=== Records to use ===

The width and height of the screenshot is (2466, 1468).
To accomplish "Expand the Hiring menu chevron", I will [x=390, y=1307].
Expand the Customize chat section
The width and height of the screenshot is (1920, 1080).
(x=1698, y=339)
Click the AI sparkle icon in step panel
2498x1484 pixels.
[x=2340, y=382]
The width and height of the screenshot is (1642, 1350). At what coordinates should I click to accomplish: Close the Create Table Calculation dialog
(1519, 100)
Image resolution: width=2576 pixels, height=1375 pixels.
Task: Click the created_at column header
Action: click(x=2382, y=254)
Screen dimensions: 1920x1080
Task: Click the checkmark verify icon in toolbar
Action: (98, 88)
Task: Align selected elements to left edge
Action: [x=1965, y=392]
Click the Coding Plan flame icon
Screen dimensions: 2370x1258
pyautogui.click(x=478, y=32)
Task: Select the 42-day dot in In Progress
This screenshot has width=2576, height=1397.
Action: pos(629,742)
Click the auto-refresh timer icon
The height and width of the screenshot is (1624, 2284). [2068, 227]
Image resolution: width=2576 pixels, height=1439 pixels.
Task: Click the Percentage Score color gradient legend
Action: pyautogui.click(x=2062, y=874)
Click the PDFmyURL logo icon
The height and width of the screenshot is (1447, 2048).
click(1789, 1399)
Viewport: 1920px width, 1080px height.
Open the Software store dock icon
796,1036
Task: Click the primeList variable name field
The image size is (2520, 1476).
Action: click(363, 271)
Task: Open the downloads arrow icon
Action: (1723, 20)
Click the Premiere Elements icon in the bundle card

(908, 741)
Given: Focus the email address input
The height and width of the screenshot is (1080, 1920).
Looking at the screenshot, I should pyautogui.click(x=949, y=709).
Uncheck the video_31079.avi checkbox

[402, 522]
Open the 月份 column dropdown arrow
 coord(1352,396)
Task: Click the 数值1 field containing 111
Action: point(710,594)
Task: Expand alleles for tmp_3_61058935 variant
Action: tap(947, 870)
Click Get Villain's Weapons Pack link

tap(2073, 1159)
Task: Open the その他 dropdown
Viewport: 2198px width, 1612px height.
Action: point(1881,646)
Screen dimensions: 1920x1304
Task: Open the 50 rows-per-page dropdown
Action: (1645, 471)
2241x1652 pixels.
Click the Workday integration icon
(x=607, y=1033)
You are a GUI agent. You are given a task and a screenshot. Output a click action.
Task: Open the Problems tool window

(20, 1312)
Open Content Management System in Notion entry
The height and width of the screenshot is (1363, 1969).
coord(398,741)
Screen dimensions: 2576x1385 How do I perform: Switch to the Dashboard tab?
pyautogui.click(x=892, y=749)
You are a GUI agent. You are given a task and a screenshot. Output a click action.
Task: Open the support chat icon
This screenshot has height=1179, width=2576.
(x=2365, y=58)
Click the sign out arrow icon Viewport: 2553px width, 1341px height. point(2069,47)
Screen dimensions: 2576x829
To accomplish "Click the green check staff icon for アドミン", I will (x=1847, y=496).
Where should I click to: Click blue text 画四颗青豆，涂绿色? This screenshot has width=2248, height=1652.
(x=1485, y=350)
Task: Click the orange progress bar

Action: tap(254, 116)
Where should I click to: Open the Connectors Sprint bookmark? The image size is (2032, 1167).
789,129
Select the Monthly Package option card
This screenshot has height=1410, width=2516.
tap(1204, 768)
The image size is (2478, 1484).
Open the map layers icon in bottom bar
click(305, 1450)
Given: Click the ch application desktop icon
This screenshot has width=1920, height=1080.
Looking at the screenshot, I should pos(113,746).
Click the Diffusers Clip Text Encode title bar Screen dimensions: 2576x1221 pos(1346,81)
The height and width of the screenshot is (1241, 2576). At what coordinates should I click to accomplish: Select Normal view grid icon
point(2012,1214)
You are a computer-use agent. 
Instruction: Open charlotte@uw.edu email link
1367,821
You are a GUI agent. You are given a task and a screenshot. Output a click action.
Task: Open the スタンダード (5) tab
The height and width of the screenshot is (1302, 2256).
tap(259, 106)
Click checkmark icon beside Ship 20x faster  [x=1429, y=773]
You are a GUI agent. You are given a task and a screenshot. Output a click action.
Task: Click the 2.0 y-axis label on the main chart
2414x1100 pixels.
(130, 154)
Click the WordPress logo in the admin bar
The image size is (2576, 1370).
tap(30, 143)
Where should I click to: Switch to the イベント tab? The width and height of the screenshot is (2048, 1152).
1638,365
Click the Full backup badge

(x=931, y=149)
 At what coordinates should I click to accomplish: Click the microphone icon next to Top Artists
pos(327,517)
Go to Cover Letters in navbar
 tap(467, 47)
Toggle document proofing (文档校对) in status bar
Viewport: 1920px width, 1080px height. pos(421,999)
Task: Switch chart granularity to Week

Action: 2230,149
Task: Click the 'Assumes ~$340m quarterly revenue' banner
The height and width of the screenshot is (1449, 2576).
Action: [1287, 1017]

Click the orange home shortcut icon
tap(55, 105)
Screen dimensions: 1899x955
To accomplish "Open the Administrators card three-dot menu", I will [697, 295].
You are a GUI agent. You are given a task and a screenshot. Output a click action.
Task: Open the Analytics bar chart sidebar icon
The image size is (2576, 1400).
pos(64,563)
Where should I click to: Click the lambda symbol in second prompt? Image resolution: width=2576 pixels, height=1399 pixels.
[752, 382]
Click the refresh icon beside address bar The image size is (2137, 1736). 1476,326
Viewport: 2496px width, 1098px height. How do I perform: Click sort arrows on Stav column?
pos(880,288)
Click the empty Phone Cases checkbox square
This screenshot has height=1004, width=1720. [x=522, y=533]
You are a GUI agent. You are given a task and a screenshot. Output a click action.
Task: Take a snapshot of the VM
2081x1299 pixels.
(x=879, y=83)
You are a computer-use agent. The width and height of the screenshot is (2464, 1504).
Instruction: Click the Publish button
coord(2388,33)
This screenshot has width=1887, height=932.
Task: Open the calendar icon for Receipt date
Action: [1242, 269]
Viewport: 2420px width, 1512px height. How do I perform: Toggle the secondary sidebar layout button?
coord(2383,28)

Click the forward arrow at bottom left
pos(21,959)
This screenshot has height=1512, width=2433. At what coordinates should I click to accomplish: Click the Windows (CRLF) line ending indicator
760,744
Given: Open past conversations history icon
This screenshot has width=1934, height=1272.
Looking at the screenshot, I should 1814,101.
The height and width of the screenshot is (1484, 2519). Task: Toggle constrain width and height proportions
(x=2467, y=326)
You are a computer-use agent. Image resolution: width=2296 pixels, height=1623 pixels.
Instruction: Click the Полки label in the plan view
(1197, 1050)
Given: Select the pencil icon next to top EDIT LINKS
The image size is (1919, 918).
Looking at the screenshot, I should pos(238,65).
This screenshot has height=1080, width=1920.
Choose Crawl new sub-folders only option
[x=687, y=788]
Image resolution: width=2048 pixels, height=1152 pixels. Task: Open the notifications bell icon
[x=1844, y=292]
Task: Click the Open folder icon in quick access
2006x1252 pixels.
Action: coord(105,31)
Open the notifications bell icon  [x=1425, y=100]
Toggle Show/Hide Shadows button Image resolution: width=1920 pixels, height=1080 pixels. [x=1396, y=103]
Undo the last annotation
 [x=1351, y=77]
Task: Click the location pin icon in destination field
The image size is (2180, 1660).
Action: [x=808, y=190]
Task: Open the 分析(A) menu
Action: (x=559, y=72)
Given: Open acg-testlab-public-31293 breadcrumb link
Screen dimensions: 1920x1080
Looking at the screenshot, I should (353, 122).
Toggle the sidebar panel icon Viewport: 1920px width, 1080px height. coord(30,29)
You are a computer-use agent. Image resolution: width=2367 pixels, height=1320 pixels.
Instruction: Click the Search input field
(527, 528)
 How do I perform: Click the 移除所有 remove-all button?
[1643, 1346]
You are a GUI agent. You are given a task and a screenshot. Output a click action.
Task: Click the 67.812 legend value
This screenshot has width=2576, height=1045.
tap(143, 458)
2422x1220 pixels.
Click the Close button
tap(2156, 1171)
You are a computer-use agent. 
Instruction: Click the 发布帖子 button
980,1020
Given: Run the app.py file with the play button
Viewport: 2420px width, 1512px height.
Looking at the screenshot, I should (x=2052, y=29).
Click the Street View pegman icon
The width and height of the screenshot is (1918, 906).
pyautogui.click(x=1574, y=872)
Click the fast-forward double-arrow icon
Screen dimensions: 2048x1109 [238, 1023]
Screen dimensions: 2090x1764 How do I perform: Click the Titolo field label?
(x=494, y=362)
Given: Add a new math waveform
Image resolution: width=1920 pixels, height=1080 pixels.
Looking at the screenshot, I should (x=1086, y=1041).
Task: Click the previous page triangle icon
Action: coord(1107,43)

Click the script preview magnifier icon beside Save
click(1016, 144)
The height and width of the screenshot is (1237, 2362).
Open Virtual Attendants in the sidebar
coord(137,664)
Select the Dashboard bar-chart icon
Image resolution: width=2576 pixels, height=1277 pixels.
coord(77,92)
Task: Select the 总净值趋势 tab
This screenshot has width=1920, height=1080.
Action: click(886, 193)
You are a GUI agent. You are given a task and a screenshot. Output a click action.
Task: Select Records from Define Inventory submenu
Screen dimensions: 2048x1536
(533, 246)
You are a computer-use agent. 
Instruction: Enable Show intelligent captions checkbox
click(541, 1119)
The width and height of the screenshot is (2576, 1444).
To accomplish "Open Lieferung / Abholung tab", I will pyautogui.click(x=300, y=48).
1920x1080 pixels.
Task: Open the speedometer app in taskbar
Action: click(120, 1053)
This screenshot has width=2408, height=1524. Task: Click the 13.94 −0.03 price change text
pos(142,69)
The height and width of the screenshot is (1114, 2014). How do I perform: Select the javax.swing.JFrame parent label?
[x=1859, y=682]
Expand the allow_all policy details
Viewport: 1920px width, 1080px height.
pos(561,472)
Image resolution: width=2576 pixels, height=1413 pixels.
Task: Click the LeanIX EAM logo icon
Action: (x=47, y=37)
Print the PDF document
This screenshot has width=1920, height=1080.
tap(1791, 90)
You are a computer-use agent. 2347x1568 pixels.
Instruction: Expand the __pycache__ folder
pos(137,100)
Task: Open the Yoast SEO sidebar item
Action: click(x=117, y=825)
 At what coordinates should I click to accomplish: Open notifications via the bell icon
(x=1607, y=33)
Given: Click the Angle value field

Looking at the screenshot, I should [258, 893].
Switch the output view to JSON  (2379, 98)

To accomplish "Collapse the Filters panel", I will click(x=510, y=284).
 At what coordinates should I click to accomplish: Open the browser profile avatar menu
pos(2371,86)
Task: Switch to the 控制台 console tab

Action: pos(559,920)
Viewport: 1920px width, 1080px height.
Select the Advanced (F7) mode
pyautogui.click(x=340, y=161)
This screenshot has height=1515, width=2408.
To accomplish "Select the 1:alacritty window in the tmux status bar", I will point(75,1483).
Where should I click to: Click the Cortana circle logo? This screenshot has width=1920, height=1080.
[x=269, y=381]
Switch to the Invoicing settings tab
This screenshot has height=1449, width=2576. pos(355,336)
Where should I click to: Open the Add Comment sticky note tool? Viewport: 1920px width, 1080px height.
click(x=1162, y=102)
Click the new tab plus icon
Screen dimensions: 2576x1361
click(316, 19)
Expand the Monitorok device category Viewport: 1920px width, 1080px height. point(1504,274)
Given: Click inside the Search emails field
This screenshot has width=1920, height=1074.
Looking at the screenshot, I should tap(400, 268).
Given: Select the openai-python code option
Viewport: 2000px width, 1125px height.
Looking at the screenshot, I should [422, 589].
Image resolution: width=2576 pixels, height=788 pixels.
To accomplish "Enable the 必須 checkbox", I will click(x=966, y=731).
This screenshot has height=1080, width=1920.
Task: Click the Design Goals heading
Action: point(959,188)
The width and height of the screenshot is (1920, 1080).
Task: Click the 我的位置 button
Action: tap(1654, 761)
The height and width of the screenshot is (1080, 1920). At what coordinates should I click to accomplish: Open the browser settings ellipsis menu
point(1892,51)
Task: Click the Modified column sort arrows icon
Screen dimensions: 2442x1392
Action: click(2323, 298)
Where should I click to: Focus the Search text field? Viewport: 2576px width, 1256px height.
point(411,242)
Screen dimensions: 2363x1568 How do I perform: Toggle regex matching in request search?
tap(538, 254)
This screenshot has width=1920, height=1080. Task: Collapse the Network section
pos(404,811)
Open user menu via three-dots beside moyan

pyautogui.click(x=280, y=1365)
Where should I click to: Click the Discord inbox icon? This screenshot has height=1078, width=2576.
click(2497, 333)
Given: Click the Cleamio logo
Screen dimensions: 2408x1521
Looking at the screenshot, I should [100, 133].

=== Problem statement ===
Go through the listing above and copy each line where the string "address" appears.

=== Solved exercise ===
Given: Focus the email address input
Click the refresh icon beside address bar The image size is (2137, 1736). 1476,326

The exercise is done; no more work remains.